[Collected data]

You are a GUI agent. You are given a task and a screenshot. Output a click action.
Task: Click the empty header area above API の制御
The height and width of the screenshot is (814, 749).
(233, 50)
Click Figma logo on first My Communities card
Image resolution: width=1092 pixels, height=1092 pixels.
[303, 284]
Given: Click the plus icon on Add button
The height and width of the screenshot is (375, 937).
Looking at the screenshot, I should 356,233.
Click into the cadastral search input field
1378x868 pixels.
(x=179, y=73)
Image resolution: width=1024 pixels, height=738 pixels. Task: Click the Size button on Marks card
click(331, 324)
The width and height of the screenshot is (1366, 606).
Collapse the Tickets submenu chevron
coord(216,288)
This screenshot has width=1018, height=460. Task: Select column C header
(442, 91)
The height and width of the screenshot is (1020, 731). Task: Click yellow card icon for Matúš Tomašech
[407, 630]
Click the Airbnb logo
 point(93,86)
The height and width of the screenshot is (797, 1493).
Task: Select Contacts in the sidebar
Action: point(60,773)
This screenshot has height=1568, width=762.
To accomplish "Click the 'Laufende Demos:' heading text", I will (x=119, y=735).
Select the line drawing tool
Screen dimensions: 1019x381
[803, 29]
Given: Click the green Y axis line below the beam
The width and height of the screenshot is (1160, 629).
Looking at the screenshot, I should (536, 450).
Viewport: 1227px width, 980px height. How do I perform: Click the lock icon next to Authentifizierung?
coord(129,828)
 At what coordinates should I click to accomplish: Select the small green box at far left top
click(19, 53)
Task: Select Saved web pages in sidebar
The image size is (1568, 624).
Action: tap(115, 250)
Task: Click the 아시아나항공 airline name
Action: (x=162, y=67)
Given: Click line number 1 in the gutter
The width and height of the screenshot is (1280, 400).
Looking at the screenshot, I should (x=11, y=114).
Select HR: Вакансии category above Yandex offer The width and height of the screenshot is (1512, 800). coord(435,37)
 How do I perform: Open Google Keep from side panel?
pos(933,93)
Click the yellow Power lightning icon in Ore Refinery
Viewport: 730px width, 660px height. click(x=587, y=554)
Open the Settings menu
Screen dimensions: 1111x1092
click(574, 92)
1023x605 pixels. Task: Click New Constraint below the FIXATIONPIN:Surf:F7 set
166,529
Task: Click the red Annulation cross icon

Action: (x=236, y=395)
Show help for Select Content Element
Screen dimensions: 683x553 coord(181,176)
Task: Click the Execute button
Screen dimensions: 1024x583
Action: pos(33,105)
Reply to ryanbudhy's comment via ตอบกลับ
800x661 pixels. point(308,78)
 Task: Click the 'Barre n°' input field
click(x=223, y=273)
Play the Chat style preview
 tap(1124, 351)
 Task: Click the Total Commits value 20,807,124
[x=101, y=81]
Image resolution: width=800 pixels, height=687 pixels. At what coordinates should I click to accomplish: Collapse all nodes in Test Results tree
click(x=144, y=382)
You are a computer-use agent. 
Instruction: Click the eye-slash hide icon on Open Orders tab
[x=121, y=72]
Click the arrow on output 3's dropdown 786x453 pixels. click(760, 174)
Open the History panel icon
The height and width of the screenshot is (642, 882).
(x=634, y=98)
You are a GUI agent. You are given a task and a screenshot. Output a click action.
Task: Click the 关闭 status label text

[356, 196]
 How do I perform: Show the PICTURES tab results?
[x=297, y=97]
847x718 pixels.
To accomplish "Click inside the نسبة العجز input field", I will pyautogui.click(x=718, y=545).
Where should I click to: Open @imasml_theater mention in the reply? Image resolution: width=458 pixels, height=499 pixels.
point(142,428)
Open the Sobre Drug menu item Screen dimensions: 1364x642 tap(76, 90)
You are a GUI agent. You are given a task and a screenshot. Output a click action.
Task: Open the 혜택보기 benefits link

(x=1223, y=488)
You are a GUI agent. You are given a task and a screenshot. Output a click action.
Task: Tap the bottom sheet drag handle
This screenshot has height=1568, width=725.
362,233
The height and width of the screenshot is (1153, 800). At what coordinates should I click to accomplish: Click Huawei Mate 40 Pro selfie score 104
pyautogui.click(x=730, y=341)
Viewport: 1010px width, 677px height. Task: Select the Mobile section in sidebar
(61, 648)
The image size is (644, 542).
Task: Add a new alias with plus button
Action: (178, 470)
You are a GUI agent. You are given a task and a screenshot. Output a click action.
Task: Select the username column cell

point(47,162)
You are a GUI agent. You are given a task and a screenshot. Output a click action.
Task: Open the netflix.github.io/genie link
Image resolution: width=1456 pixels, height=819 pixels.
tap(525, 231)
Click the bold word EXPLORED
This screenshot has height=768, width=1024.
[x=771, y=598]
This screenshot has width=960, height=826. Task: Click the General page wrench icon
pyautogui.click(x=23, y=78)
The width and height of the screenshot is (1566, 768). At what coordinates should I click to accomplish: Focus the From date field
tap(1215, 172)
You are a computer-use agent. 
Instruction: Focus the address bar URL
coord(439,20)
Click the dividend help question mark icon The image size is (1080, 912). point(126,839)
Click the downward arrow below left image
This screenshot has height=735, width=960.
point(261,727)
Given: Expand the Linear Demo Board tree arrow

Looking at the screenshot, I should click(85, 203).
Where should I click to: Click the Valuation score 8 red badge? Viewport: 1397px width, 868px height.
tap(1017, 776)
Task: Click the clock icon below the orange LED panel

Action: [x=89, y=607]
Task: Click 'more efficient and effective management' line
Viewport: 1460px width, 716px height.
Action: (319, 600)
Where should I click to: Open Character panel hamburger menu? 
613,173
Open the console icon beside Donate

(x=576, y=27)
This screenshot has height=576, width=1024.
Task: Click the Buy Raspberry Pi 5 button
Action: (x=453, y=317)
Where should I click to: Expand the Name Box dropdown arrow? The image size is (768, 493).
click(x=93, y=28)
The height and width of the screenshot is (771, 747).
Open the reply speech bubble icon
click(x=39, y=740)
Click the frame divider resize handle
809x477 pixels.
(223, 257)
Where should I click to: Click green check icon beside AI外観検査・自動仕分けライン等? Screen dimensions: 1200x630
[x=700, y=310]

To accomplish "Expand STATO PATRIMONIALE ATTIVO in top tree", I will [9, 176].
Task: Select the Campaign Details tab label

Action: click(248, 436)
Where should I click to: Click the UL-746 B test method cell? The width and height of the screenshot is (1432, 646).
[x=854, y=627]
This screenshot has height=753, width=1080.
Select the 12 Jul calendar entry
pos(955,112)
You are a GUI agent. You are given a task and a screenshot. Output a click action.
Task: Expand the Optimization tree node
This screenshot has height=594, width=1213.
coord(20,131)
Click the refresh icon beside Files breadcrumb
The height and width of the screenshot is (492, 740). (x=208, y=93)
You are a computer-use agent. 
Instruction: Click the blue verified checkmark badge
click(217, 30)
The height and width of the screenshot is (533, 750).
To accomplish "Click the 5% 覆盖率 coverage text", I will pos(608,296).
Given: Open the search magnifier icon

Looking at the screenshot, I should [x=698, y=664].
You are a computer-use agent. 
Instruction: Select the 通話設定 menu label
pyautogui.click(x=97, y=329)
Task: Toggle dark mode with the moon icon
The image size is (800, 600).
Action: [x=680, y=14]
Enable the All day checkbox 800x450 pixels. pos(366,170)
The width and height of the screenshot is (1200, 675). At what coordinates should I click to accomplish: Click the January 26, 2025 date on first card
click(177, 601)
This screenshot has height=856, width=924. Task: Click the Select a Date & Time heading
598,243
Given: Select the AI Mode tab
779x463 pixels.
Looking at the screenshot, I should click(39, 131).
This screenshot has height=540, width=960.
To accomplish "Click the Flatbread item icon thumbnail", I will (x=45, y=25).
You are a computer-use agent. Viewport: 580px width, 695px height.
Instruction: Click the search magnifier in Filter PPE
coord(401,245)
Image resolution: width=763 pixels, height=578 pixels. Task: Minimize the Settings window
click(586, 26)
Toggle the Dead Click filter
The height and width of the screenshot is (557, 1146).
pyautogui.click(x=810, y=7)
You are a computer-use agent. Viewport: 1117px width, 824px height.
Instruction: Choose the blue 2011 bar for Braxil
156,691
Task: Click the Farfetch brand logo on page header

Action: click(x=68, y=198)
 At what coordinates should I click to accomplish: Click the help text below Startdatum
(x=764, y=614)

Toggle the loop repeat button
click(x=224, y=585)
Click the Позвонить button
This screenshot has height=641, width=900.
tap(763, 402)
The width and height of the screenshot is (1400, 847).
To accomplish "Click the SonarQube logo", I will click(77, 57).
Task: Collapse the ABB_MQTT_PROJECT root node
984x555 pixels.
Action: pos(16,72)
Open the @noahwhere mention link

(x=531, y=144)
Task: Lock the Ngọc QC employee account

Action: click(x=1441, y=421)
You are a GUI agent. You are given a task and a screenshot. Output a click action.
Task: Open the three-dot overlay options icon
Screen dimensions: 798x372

**Task goal**
Out of the data above, transcribe exactly and only the lines starting with the line that has "The image size is (800, 600)." and going on through the line that has "Given: Select the AI Mode tab", both included.

**Answer space**
The image size is (800, 600).
Action: [x=680, y=14]
Enable the All day checkbox 800x450 pixels. pos(366,170)
The width and height of the screenshot is (1200, 675). At what coordinates should I click to accomplish: Click the January 26, 2025 date on first card
click(177, 601)
This screenshot has height=856, width=924. Task: Click the Select a Date & Time heading
598,243
Given: Select the AI Mode tab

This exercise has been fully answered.